Use apps like SG Weather to check for weather forecasts, especially if you have children who play sports. The app indicates where lightning strikes are present, and you can determine if it’s safe for your children to play outside.

Appliances

Although it’s not very sustainable, air-conditioning is an absolute must in homes, particularly at night. A lot of houses in Singapore have ceiling fans too which can be used during the day in an effort to be more environmentally friendly. You should also use a dehumidifier if you have items (e.g. wooden items) you want to protect from humidity.

2. Housing

There are many things to take into consideration when choosing your house in Singapore.

Your Own Expectations 

It can be difficult to find a house which fits your expectations exactly. 

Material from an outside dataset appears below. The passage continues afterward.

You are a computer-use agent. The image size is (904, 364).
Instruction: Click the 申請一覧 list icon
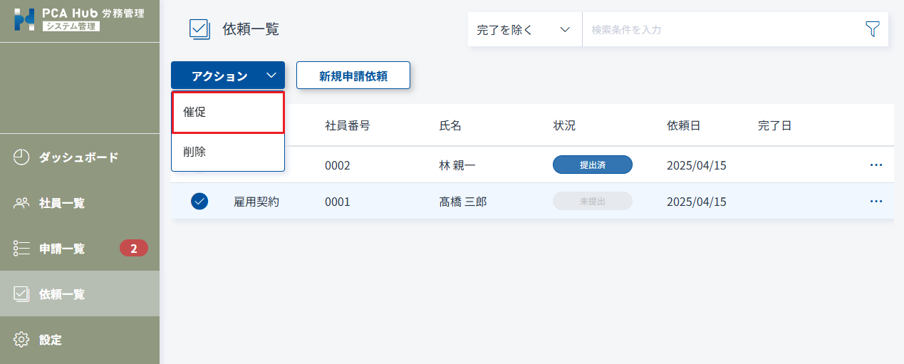(21, 249)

Heather’s was a 3-bedroom apartment as well as a separate room and bathroom for her helper. The latter was extremely important to her as she wanted her helper to have her own space and privacy.

Distance to School and Work 

When choosing the area of residence, try to pick a home that is equidistant between your husband’s office as well as your children’s school

If you have children, choosing a school has to be your top priority before making other big decisions like finding housing. If your kids are extremely young, you wouldn’t want them to be on public transport for too long either.

However, as international schools in Singapore don’t inform expats of vacancy immediately and often leave you on a waitlist, it can be tricky trying to choose a home based on unconfirmed information from schools. 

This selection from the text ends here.